Of course, the number one contributing factor among the things that make rape happen is the action of the rapist. It's really not possible to control all the influences upstream from there; most people who get drunk don't get raped or commit rape. But a lot of people who are raped or commit rape did get drunk beforehand. I mean, how many hundreds of times have you heard the story about the marathon-running only-organic-vegan who died of a heart attack at 55?

Justice is not natural, so we have to consciously choose it. We can and should BLAME THE RAPIST FOR RAPING. It's not a crime (or even really impolite or unwise) to get drunk; It is a crime to rape. You don't just increase the chances that someone will be raped when you rape them - you decide that you will rape. You may get away with smoking cigarettes for a couple of decades without related health problems, but you will definitely have created a problem if you fill your kid's sippy cup with bleach.

It seems pretty simple to me, but a rape culture's self-enforcement doesn't get it, (link via Amanda from Pandagon) and refuses to, so if I'm going to really face facts here I'm not going to hold my breath until our sick culture can acknowledge what the facts mean.

Someone got raped? Let's think of anyone we could blame who is not the rapist! Maybe...the victim! Yeah, she's a total slut!

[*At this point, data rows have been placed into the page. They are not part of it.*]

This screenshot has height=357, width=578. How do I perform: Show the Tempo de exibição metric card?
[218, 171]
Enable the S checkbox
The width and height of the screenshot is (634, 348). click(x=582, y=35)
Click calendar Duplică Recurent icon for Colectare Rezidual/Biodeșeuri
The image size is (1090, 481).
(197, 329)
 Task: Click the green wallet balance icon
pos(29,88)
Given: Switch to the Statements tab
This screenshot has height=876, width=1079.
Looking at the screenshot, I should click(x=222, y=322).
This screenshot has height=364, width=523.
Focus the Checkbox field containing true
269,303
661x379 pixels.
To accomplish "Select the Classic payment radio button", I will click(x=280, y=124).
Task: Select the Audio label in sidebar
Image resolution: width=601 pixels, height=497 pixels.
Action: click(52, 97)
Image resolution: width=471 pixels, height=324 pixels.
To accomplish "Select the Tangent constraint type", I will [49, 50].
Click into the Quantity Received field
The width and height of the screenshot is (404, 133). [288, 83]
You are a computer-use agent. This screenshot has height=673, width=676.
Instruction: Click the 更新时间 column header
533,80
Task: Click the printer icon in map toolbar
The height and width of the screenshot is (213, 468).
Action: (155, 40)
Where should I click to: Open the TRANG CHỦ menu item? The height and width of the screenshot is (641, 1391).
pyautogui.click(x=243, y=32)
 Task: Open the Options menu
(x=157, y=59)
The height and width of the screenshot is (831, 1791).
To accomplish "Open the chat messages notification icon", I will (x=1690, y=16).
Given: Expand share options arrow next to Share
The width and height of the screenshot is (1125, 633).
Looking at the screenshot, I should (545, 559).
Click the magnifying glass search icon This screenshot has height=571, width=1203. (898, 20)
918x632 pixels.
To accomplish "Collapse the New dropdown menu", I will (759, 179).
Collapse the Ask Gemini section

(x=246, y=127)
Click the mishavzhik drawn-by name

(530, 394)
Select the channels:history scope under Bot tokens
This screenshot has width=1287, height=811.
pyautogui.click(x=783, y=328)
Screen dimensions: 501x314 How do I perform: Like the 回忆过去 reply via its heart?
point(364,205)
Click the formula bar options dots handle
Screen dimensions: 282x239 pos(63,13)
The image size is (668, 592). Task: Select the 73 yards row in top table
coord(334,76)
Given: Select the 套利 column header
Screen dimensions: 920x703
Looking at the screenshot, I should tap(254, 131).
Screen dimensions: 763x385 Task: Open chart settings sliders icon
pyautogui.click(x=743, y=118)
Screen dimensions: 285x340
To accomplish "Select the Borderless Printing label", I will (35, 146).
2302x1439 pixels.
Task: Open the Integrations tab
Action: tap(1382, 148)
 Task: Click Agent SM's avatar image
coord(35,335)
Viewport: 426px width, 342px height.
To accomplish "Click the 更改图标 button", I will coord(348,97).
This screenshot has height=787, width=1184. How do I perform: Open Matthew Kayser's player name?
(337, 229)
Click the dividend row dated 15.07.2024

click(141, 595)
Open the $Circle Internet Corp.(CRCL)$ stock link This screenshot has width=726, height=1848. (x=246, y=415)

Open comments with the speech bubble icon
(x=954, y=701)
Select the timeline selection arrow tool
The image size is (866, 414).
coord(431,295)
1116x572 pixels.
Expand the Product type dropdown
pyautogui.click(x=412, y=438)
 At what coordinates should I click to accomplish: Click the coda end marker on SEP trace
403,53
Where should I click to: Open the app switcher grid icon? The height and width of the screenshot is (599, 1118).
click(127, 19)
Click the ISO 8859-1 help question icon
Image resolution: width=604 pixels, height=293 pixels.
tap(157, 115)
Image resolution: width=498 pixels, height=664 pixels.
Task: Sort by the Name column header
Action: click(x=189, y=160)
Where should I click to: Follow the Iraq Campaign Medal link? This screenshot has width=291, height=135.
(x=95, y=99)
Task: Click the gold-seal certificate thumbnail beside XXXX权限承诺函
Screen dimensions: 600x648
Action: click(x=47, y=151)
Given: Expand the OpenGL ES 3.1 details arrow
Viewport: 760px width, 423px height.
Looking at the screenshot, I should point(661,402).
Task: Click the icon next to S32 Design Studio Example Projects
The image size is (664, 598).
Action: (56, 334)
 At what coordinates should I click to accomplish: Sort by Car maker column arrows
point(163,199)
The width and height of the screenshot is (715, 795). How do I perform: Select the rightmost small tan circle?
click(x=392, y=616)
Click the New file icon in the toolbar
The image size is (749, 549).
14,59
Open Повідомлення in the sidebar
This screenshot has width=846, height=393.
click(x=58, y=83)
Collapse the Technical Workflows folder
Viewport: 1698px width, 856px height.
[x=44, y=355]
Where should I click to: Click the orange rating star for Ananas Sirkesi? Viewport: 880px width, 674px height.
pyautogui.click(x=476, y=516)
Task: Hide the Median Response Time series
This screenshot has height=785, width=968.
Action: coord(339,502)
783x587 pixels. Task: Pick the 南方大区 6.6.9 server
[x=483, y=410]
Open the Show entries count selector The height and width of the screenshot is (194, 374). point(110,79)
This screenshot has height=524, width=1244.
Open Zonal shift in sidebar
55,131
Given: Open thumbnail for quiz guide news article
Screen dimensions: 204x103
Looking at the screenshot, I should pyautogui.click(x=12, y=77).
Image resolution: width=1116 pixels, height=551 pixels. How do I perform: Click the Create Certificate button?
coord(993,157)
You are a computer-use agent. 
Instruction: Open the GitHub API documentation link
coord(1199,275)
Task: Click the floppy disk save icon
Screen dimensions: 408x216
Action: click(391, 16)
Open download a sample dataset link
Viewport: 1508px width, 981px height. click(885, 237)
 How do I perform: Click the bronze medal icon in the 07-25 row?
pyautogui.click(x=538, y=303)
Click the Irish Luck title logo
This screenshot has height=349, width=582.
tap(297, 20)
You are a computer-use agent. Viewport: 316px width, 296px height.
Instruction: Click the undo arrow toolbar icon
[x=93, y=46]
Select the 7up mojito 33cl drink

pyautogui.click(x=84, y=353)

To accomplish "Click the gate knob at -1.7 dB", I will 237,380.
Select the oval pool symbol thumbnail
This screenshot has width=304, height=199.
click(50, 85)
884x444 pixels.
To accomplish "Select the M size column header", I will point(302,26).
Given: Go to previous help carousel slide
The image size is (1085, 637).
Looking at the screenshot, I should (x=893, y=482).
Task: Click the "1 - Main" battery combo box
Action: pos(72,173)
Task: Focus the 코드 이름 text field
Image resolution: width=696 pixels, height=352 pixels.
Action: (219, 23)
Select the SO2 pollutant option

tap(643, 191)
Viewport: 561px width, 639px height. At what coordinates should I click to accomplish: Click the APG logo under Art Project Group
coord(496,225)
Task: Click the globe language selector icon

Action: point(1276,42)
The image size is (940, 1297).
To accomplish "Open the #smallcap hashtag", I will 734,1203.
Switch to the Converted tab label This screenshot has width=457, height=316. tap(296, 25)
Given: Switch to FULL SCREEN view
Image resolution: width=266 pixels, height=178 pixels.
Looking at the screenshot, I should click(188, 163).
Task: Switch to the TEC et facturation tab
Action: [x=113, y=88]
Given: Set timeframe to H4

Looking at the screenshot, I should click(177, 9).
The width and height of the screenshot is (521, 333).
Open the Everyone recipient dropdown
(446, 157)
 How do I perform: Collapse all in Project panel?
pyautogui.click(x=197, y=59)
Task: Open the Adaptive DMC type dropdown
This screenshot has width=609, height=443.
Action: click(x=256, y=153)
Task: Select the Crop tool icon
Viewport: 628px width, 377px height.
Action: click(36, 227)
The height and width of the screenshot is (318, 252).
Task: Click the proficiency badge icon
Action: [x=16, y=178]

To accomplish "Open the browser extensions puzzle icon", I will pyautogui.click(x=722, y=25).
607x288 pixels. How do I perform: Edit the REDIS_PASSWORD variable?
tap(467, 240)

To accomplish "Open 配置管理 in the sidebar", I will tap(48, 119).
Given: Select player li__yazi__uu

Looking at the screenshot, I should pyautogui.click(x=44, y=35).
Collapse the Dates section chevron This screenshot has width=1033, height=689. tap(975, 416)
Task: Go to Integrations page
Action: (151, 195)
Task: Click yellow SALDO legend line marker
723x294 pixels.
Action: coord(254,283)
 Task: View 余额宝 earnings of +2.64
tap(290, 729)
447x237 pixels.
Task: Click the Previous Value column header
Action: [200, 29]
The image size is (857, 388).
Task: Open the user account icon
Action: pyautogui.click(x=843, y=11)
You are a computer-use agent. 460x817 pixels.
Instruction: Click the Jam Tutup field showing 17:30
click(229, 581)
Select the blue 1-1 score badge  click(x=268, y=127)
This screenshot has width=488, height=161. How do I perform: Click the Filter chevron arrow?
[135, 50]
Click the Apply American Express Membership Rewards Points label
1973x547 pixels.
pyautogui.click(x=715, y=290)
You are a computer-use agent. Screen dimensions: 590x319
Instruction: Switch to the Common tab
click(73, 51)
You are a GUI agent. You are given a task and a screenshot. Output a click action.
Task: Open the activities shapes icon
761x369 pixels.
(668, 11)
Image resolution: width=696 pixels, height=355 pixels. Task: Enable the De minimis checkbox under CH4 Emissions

It's pretty nice when the stars align so that your drunken escapades don't end up with some guy raping you, but that doesn't make you better than the people whose did. I know I've never drunk so much as to black out again for a couple of reasons: a) I don't want that to happen to me again and b) it's just not fun to be falling-down drunk, or to have the falling-down drunk hangover.

*I know that people claim it isn't complicated, but I'm not convinced, and I find it seriously counterproductive to gloss over the complications of the subject. There are a lot of debates about what is and is not rape, and to use some pop-cultural examples, I think it's pretty damn clear that Joan was raped by her fiance, but Pete did not rape the babysitter that lived down the hall. He used some deception and unfair coercion, but he "convinced" her to sleep with him, and in the face of her disadvantage, she relented. That transactional view of sex is icky, sure, but it seems to be an actual way people carry out their sex lives. I'm not willing to define rape down to where it is the primary mode of sexual interaction between two people who are getting a raw deal out of their sex lives, but basically comfortable with it.

A stereotypical woman who "gives" sex to her partner in exchange for love/security/material support may in fact be satisfied with her sex life. It's obviously not a great way to negotiate a sexual relationship - to me it's downright creepy - but if it helps some limp through patriarchal control of their lives, I say let them keep it as long as they want it.